Today’s progressives get annoyed if you call them
socialists. Well, why is a pure socialist the no. 1 “progressive” on The Nation's list?
Of course, progressives really get annoyed if you suggest
they bear any sympathies to communism. That being the case, two other
“progressives” on The Nation’s list are quite intriguing: Paul Robeson and I.
F. Stone.
Paul Robeson was a proud recipient of the “Stalin Prize.”
Even the New York Times concedes Robeson was “an outspoken admirer of the
Soviet Union.” When Robeson in 1934 returned from his initial pilgrimage to the
Motherland, the Daily Worker thrust a microphone in his face. The Daily Worker
rushed its interview into print, running it in the January 15, 1935 issue under
the headline, “‘I Am at Home,’ Says Robeson At Reception in Soviet Union.”
The Bolsheviks, explained Robeson, were new men. He was
bowled over by the “feeling of safety and abundance and freedom” he found
“wherever I turn.” He discovered sheer equality under Joseph Stalin.
When asked about Stalin’s purges, Robeson retorted: “From
what I have already seen of the workings of the Soviet Government, I can only
say that anybody who lifts his hand against it ought to be shot!”
Yes, Robeson was deadly serious.
Robeson told the Daily Worker that he felt a “kinship”
with the USSR. So much so that he moved his family there.
He also joined Communist Party USA. In May 1998, the
centennial of Robeson’s birth, longtime CPUSA head Gus Hall hailed Robeson as a
man of communist “conviction,” who “never forgot he was a communist.”
None of this is mentioned in The Nation’s profile, which
blasts anyone who dared consider Robeson a communist. Instead, The Nation
insists that Comrade Paul was a “progressive.”

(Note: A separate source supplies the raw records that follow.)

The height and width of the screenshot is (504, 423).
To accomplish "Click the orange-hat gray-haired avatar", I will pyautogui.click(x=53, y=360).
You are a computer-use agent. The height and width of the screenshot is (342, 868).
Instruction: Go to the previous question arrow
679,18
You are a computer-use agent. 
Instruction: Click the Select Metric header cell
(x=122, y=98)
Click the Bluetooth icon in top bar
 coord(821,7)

And that brings me to I. F. Stone.
Stone is listed at number 26 on The Nation’s list. Stone
has been hailed by liberals for decades as the literal “conscience” of
journalism—a hero of impeccable honesty. In fact, we now know that Stone, at
one time, was a paid Soviet agent.
In their latest Yale University Press work, historians
John Earl Haynes, Harvey Klehr, and Alexander Vassiliev conclude that Stone (from
1936-39) was a “Soviet spy.” Also closely studying Stone’s case is Herb
Romerstein. In The Venona Secrets, Romerstein likewise concluded that “Stone
was indeed a Soviet agent.” One of the stronger confirmations from the Soviet
side is retired KGB general Oleg Kalugin, who reported: “He [Stone] was a KGB
agent since 1938. His code name was ‘Blin.’ When I resumed relations with him
in 1966, it was on Moscow’s instructions. Stone was a devoted communist.”
None of this appears at Stone’s “progressive” profile at
The Nation.
And speaking of progressives with communist sympathies,
also on The Nation’s list is Margaret Thanger . The Planned Parenthood matron
sojourned to Stalin’s Potemkin villages in 1934. “[W]e could well take example
from Russia,” Sanger advised Americans upon her return, “where birth control
instruction is part of the regular welfare service of the government.”

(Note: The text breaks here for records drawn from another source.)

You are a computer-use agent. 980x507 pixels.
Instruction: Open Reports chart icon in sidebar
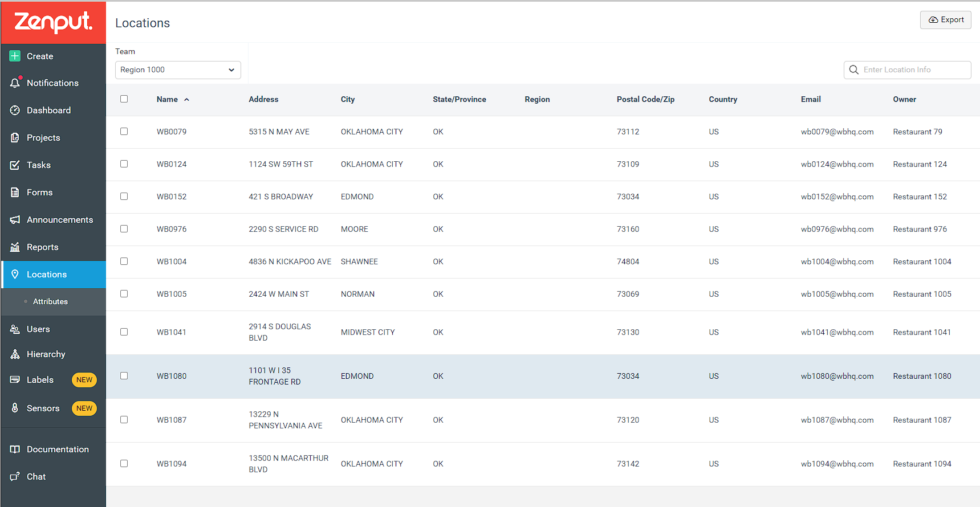[x=15, y=247]
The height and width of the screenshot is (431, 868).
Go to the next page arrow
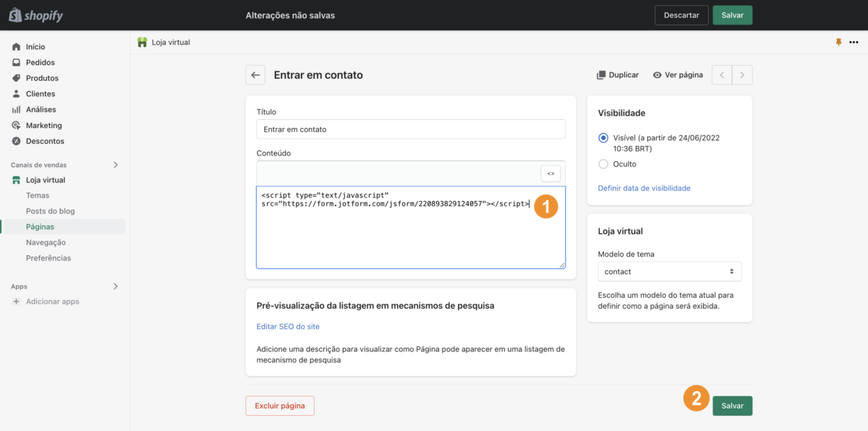pyautogui.click(x=742, y=75)
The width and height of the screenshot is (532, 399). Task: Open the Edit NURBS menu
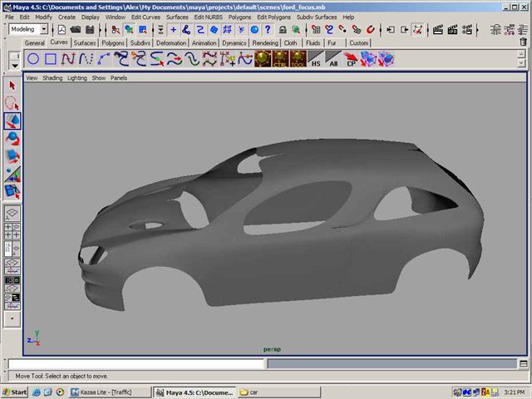tap(208, 17)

The Planned Parenthood founder was stunned by the
explosion in abortions once legalized by the Bolsheviks. No fear, though.
Sanger offered this confident prediction: “All the [Bolshevik] officials with
whom I discussed the matter stated that as soon as the economic and social
plans of Soviet Russia are realized, neither abortions nor contraception will
be necessary or desired. A functioning Communistic society will assure the
happiness of every child, and will assume the full responsibility for its
welfare and education.”
This was pure progressive utopianism, an absolute faith
in central planners.
Overall, the socialists, communists, and Soviet
sympathizers on The Nation’s list are dizzying: Upton Sinclair, Henry Wallace,
W. E. B. DuBois, Norman Thomas, Lincoln Steffens, Woody Guthrie, Pete Seeger,
Tom Hayden, Barbara Ehrenreich, and John Dewey—founding father of American
public education.
Thus, I’m compelled to ask: Is this “progressivism?” Is
progressivism synonymous with liberalism, or is it much further to left, closer
to communism?
I plead with progressives: This is your ideology … Could
you better define it, if that’s possible? Or is the definition of progressivism
always progressing? Actually, it is always progressing; that’s precisely the
problem with this train-wreck of an ever-elusive ideology. The Nation’s list of
leading American “progressives” is truly a teachable moment.